A perfect balance for YA cancer-storytelling simply does not exist. By its very nature, the genre is meant to be didactic and relatable, and YA novels are almost always written by adults who more than likely wish to provide teen readers with a model of adult introspection masked by a teen voice. So authored, these YA novels quite frequently purloin the right of teens with cancer to share their own stories. The wide-reaching fame of novels like Side Effects May Vary and Me and Earl and the Dying Girl largely disseminate stereotypical and flattening images of teens with cancer and lull teen readers into a false sense of empathy and understanding.

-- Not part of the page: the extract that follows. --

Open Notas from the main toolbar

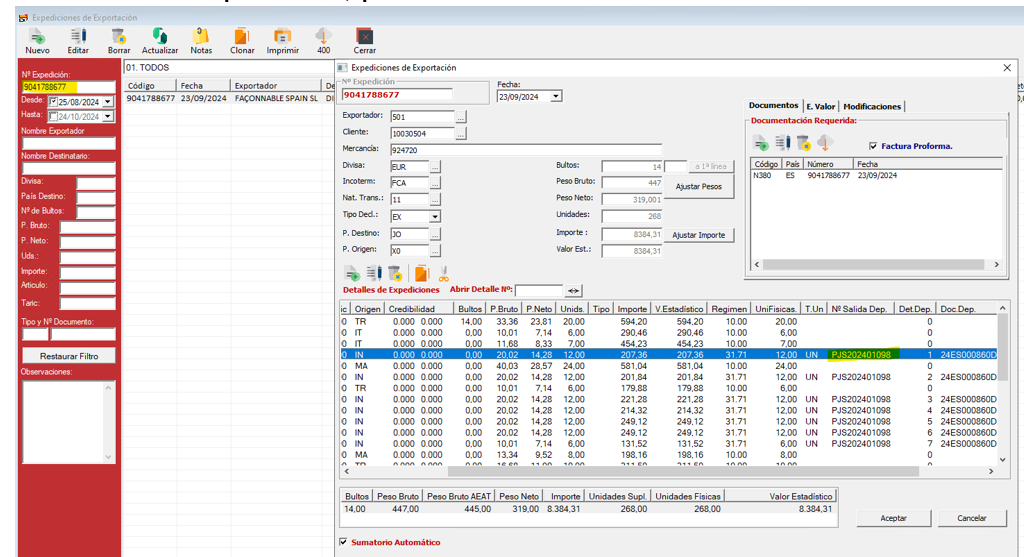201,36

I highlight the clichéd, oversimplified elements of the novels by Green, Murphy, and Andrews in the hope that their readers not only put a critical eye to their usage of easily recognizable YA tropes and conventions, but that they turn to memoirs, blogs, and vlogs written and created by actual teens with first-hand experiences of cancer to gain a fuller, more accurate sense of the illness. Turning to first-hand stories and engaging with critical reviews written by teens with cancer will allow teen readers to begin to dismantle the static images of illness set out by young adult literature.

Works Cited

Andrews, Jesse. Me and Earl and the Dying Girl. Abrams, 2012.

Elman, Julie P. Chronic Youth: Disability, Sexuality, and U.S. Media Culture of Rehabilitation, New York UP, 2014.

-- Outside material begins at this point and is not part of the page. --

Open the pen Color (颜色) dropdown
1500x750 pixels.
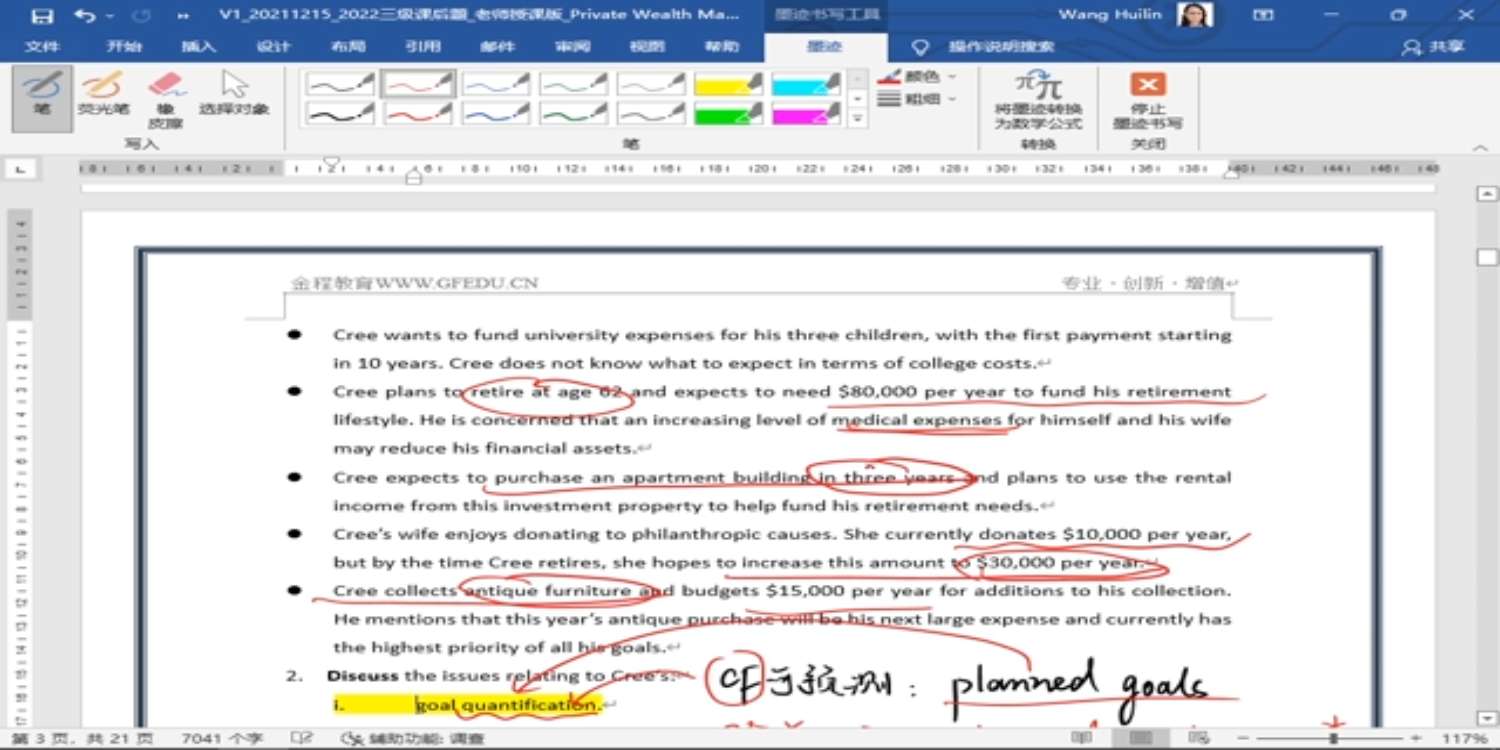(x=918, y=77)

Green, John. The Fault in Our Stars. Penguin, 2012.

Hill, Crag. “Introduction: Young Adult Literature and Scholarship Come of Age.” The Critical Merits of Young Adult Literature, edited by Crag Hill, Routledge, 2014, pp. 1-24.

Huang, S. L. “Review: Side Effects May Vary by Julie Murphy.” Disability in Kidlit, 4 Dec.                        2015, disabilityinkidlit.com/2015/12/04/review-side-effects-may-vary-by-julie-murphy/.

Lewis, Mark A. and E. Sybil Durand. “Sexuality as Risk and Resistance in YAL.” The Critical                  Merits of Young Adult Literature, edited by Crag Hill, Routledge, 2014, pp. 38-54.

Mitchell, David and Sharon Snyder. “Narrative Prosthesis.” The Disability Studies Reader, edited by Lennard J. Davis, Routledge, 2013, pp. 222-35.

Murphy, Julie. Side Effects May Vary. Balzer + Bray, 2014.

Sontag, Susan. Illness as Metaphor. Farrar, Straus, and Giroux, 1978.

Stratman, Jacob. “Introduction: Exploring Disability through Young Adult Literature.” Lessons in Disability: Essays on Teaching with Young Adult Literature, edited by Jacob Stratman, McFarland and Company, 2016, pp. 1-7.

“YA Fiction About Cancer.” Good Reads, 25 Jan. 2012, www.goodreads.com/list/show/16271.YA_Fiction_About_Cancer.